** BEGIN **

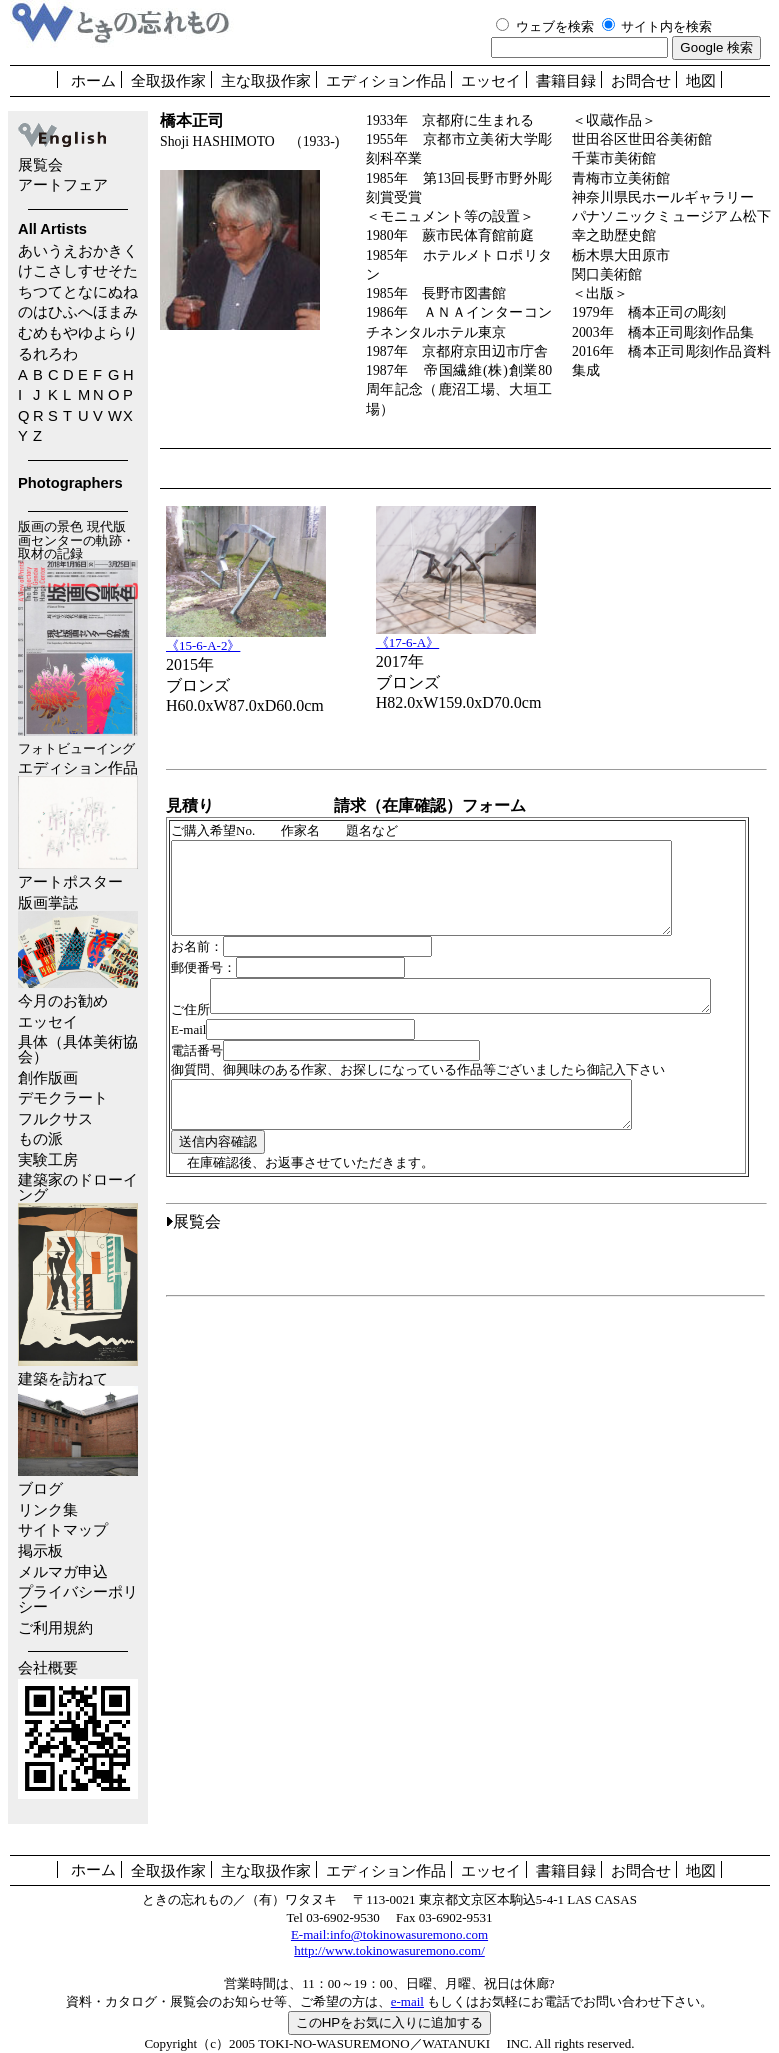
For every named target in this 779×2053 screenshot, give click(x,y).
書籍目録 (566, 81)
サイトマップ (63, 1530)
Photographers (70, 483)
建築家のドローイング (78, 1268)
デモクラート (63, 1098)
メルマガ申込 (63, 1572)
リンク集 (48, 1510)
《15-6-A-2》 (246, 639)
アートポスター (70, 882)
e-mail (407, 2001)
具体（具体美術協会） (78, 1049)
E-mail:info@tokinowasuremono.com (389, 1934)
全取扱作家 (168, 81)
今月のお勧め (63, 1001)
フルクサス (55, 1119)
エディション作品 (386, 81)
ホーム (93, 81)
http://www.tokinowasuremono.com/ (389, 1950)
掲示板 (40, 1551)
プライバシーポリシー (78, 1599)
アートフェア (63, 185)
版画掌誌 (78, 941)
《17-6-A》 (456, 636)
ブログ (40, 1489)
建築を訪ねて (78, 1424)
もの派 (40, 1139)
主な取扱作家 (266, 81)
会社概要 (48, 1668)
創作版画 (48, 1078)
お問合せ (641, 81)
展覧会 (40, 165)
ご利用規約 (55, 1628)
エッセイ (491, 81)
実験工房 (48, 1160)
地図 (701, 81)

** END **

**Your goal:** Put the lines above into a numbered list, skipping any blank lines and leaving out the picture.

**Problem solution:**
1. For every named target in this 779×2053 screenshot, give click(x,y).
2. 書籍目録 (566, 81)
3. サイトマップ (63, 1530)
4. Photographers (70, 483)
5. 建築家のドローイング (78, 1268)
6. デモクラート (63, 1098)
7. メルマガ申込 (63, 1572)
8. リンク集 (48, 1510)
9. 《15-6-A-2》 (246, 639)
10. アートポスター (70, 882)
11. e-mail (407, 2001)
12. 具体（具体美術協会） (78, 1049)
13. E-mail:info@tokinowasuremono.com (389, 1934)
14. 全取扱作家 (168, 81)
15. 今月のお勧め (63, 1001)
16. フルクサス (55, 1119)
17. エディション作品 (386, 81)
18. ホーム (93, 81)
19. http://www.tokinowasuremono.com/ (389, 1950)
20. 掲示板 (40, 1551)
21. プライバシーポリシー (78, 1599)
22. アートフェア (63, 185)
23. 版画掌誌 (78, 941)
24. 《17-6-A》 (456, 636)
25. ブログ (40, 1489)
26. 建築を訪ねて (78, 1424)
27. もの派 (40, 1139)
28. 主な取扱作家 (266, 81)
29. 会社概要 (48, 1668)
30. 創作版画 (48, 1078)
31. お問合せ (641, 81)
32. 展覧会 (40, 165)
33. ご利用規約 (55, 1628)
34. エッセイ (491, 81)
35. 実験工房 (48, 1160)
36. 地図 (701, 81)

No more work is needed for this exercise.